An Austrian-born research chemist, Djerassi crossed academic disciplines to study how the birth-control pill he helped create influenced women’s health, gender equality and global population.

“By separating the coital act from contraception, the Pill started one of the most monumental movements in recent times, the gradual divorce of sex from reproduction,” he wrote in 2001’s “This Man’s Pill: Reflections on the 50th Birthday of the Pill,” the last of three autobiographies.

As a professor at Stanford, he explored the human side of science and the moral conflicts that scientists face in novels, nonfiction books, plays and short stories.

He took issue with the oft-repeated title “Father of the Pill,” saying it excluded others.

In 1951, as associate director of chemical research at Syntex in Mexico City, Djerassi led work on a synthetic version of progesterone, a hormone secreted by the female reproductive system.

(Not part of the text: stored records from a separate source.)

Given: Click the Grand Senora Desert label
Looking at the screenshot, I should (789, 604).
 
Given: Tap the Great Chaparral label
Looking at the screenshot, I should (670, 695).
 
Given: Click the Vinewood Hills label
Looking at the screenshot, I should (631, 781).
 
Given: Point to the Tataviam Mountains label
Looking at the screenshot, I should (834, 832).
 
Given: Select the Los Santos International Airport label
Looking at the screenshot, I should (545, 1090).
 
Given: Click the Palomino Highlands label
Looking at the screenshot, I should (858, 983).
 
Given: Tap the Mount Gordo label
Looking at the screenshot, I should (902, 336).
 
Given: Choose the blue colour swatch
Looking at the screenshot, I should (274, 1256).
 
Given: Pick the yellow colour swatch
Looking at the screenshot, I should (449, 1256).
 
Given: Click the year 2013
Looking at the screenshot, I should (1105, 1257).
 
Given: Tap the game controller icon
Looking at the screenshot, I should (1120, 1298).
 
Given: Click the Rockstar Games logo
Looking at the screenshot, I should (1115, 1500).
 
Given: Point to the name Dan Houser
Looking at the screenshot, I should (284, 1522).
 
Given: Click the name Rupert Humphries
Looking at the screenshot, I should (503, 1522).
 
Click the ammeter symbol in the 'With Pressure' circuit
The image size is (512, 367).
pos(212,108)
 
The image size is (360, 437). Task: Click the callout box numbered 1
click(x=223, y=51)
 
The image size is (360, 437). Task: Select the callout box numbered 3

Using diosgenin, a chemical abundant in Mexican yams, the Syntex team created a contraceptive steroid that could be taken orally.

The birth-control pill first approved by the U.S. Food and Drug Administration — Enovid, in 1960 — was developed not by Djerassi but by a competitor, Frank Colton at G.D. Searle. In short order, though, Djerassi’s version was also approved and became an industry standard.